*WHAT THE TASK ASKS*: Repeat the entries below exactly, pictures excluded.

*EXTRACTED DATA*:

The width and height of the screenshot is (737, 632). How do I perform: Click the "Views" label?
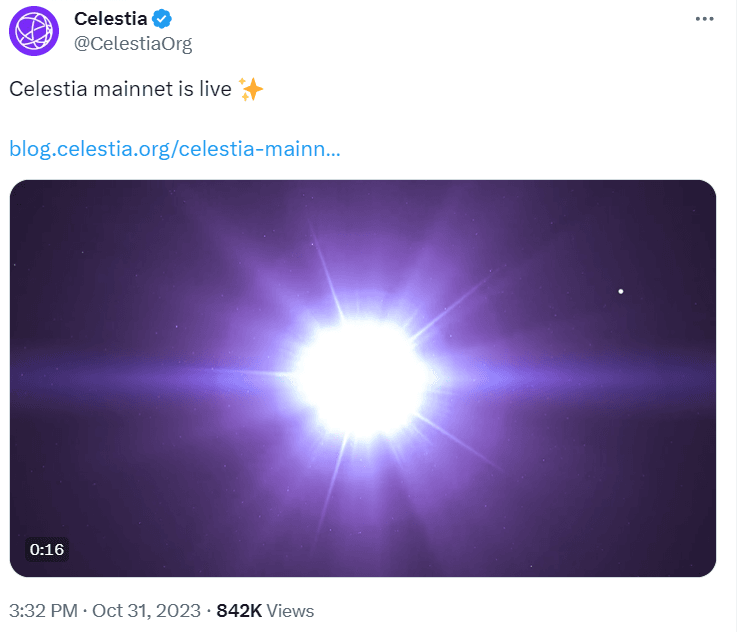290,610
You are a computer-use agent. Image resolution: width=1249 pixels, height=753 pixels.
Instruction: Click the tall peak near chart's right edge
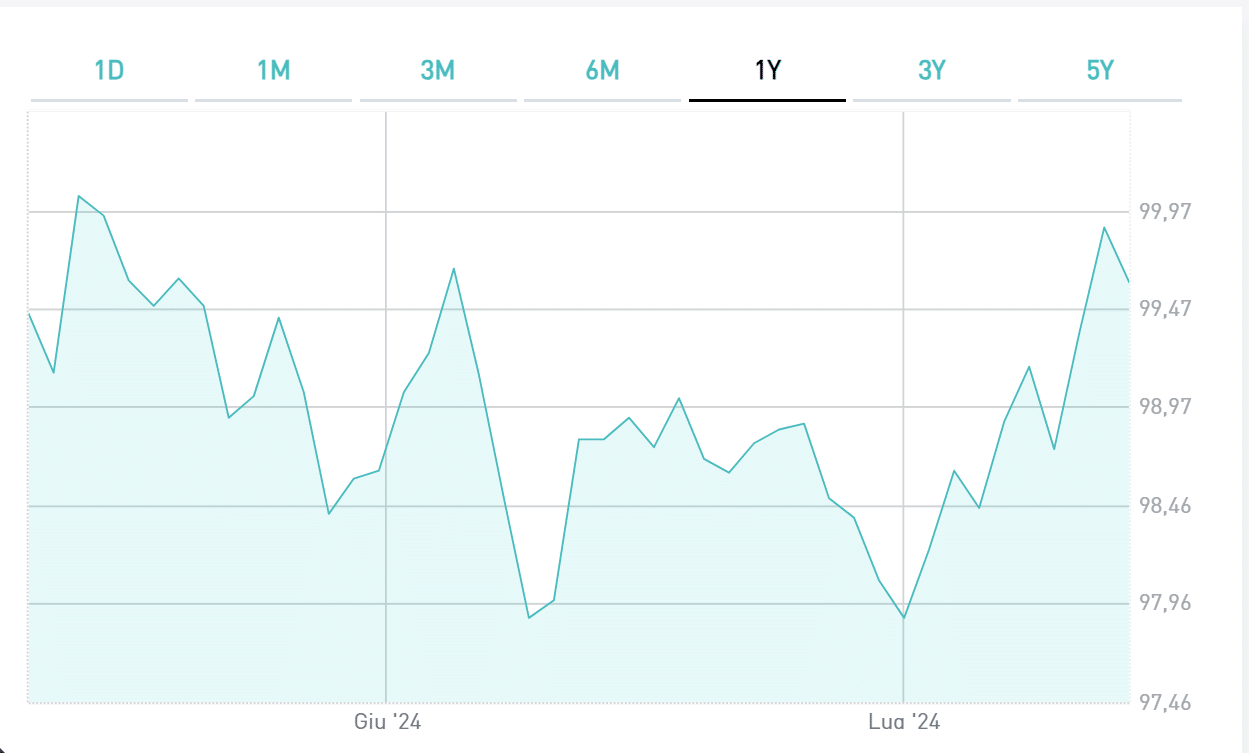pos(1104,228)
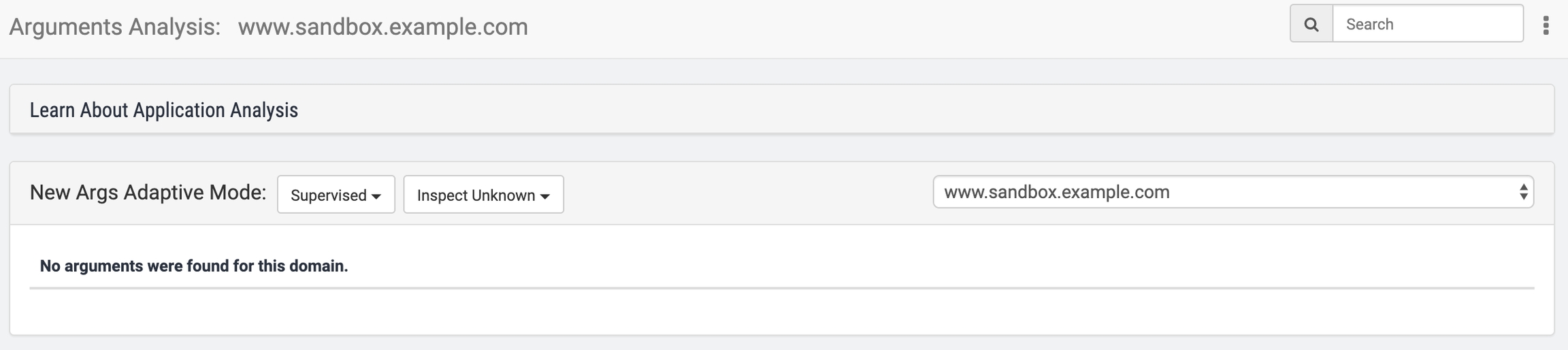This screenshot has height=350, width=1568.
Task: Click the "No arguments were found" message
Action: [194, 266]
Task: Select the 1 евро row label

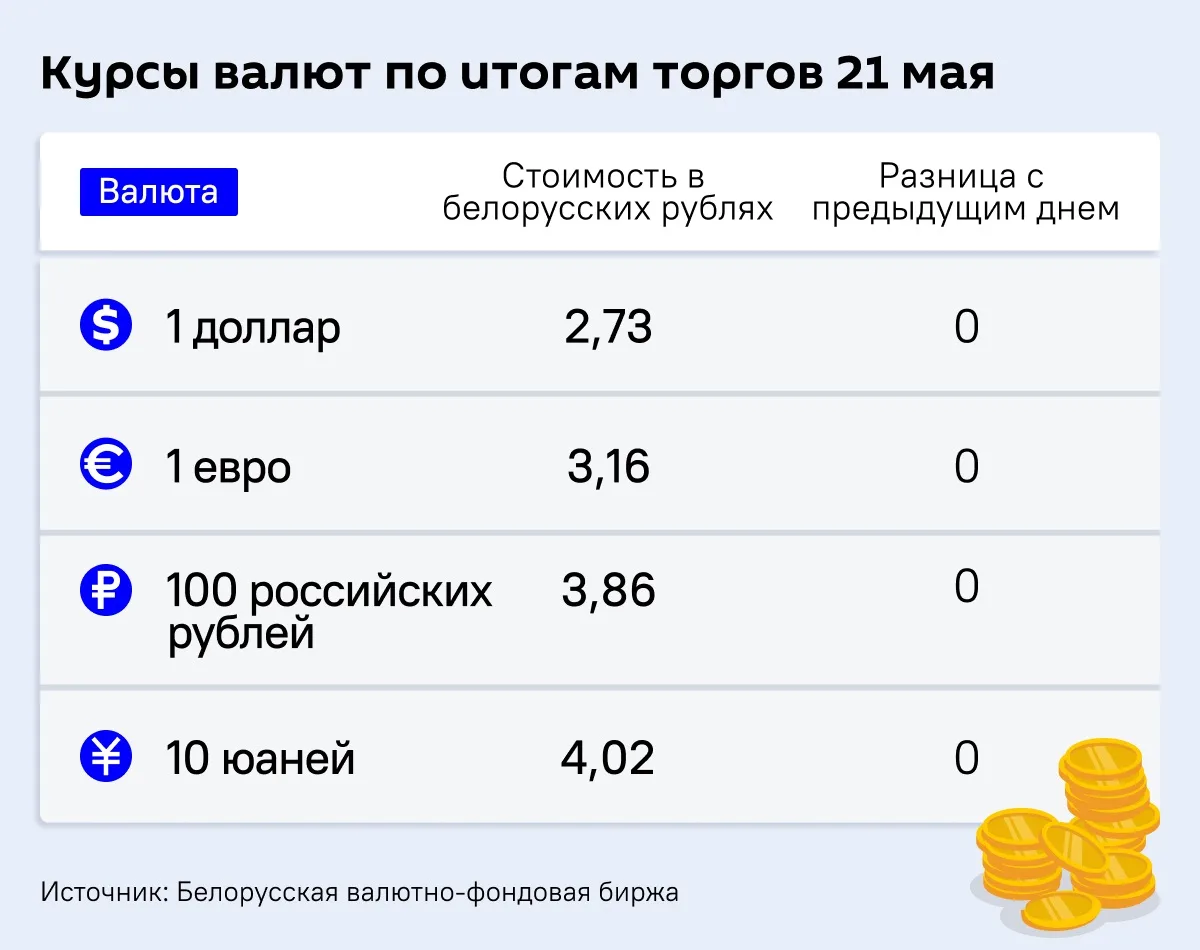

*REPLY TO THE TASK*:
The width and height of the screenshot is (737, 632). How do I perform: Click the "Views" label?
290,610
You are a computer-use agent. Image resolution: width=1249 pixels, height=753 pixels.
Instruction: Click the tall peak near chart's right edge
pos(1104,228)
This screenshot has height=350, width=1568.
Task: Click the "No arguments were found" message
Action: [194, 266]
Task: Select the 1 евро row label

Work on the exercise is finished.